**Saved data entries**
++++++++++

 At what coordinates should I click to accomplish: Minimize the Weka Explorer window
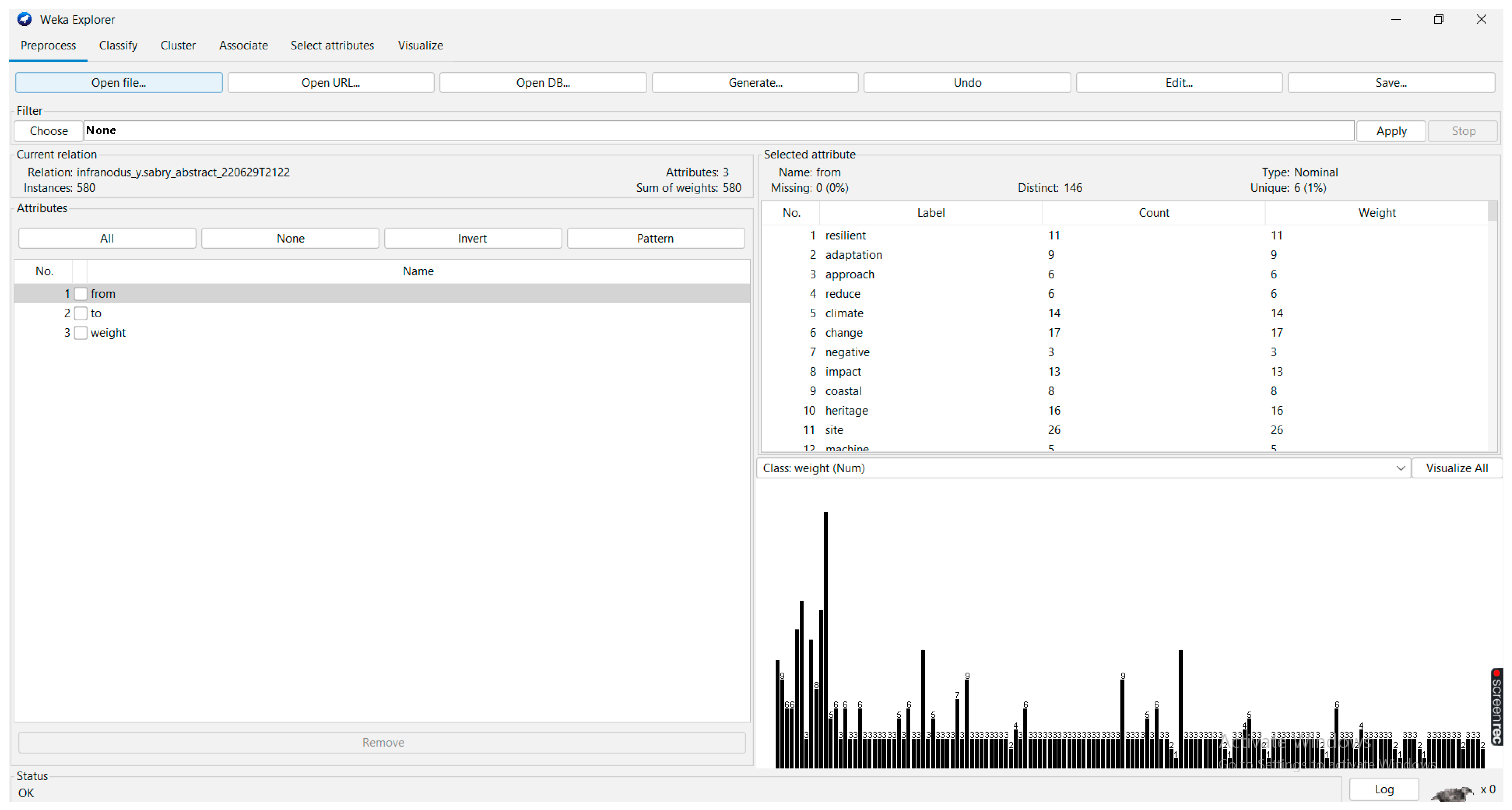(x=1395, y=20)
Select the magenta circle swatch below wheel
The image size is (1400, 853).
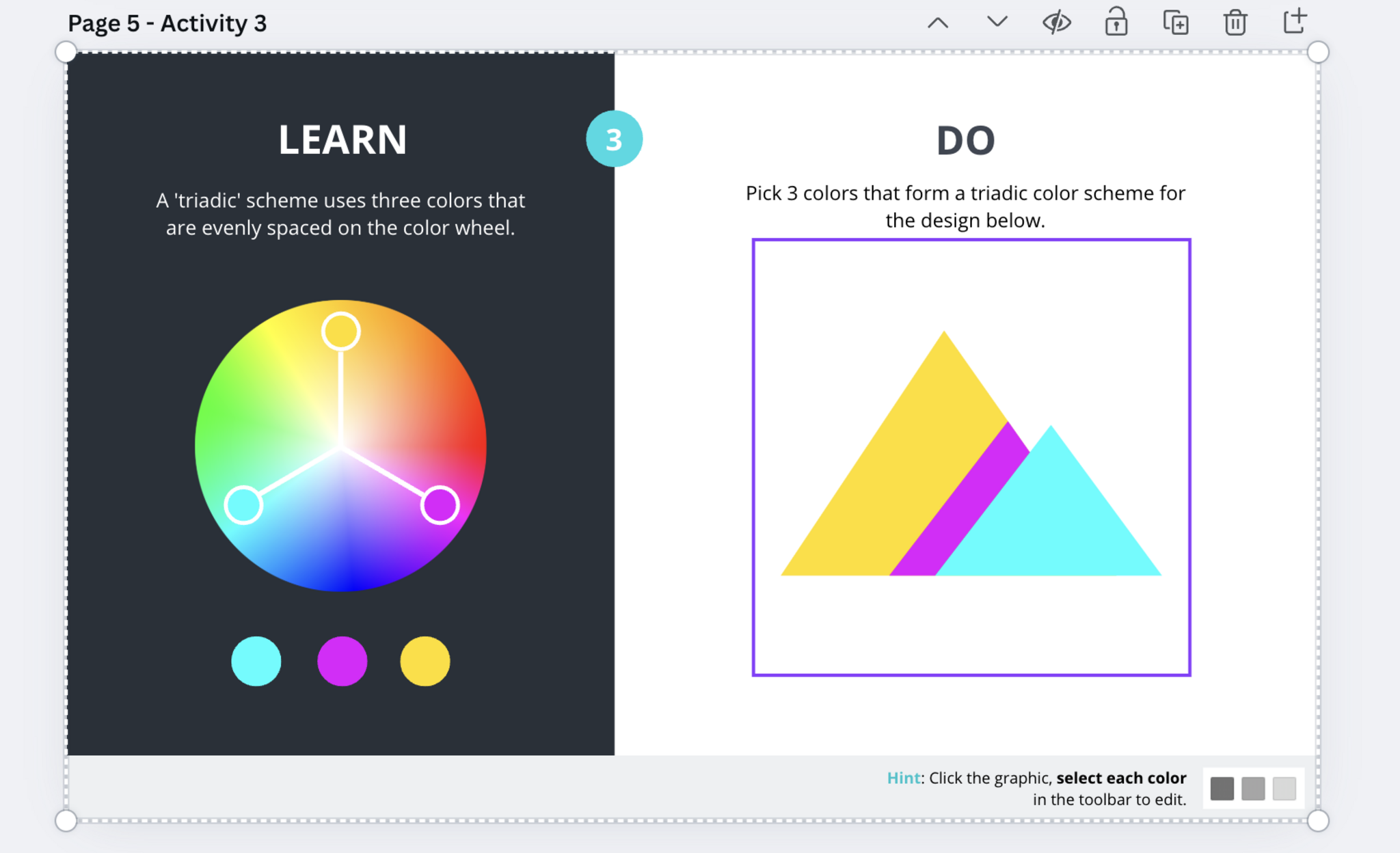tap(342, 661)
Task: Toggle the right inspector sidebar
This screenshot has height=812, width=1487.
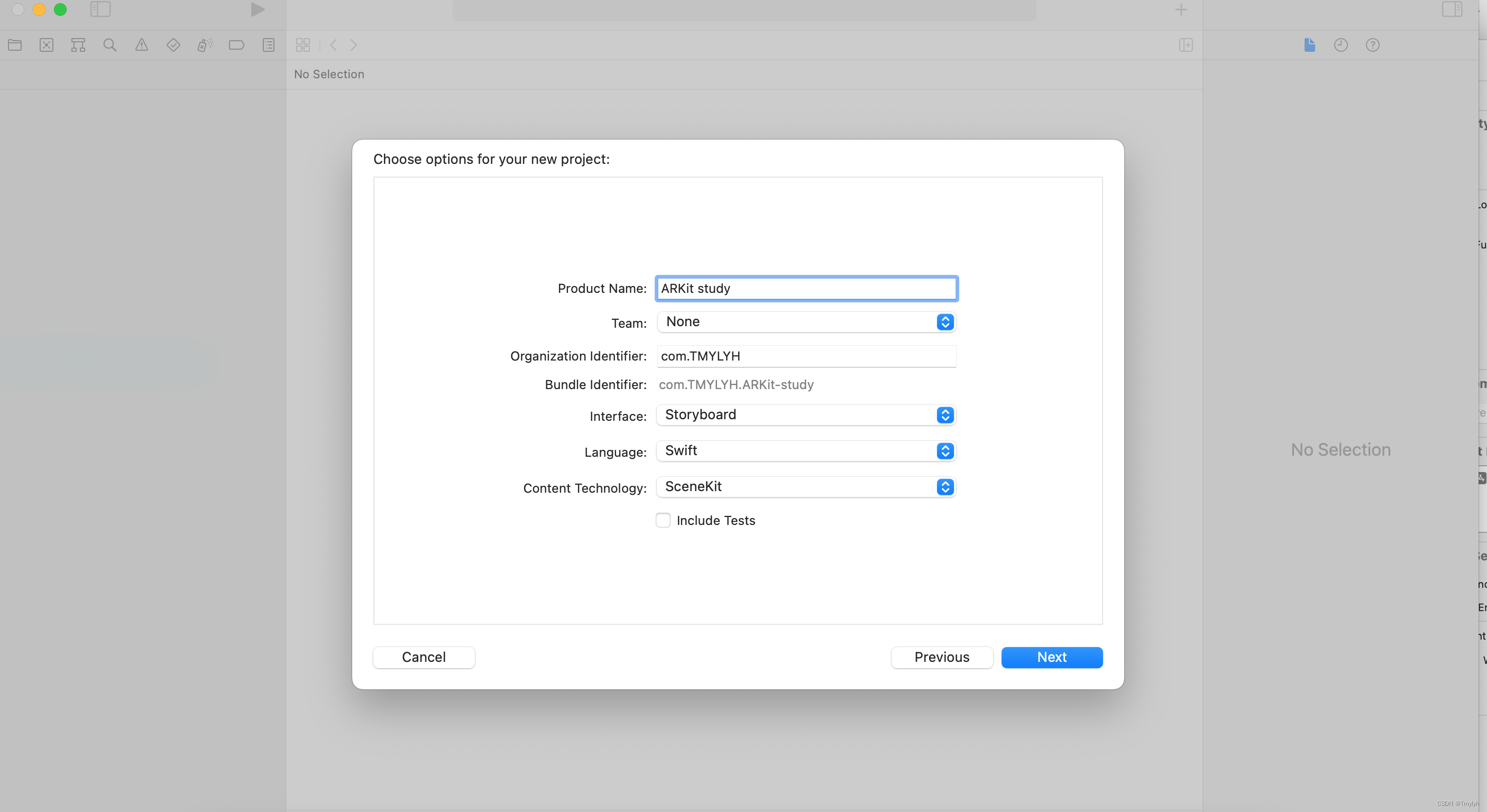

++++++++++

**Exercise prompt**
Repeat all of the records verbatim, leaving out the pictures.

**Response for this exercise**
 At what coordinates should I click to accomplish: Minimize the Weka Explorer window
(x=1395, y=20)
Select the magenta circle swatch below wheel
The image size is (1400, 853).
tap(342, 661)
Task: Toggle the right inspector sidebar
This screenshot has height=812, width=1487.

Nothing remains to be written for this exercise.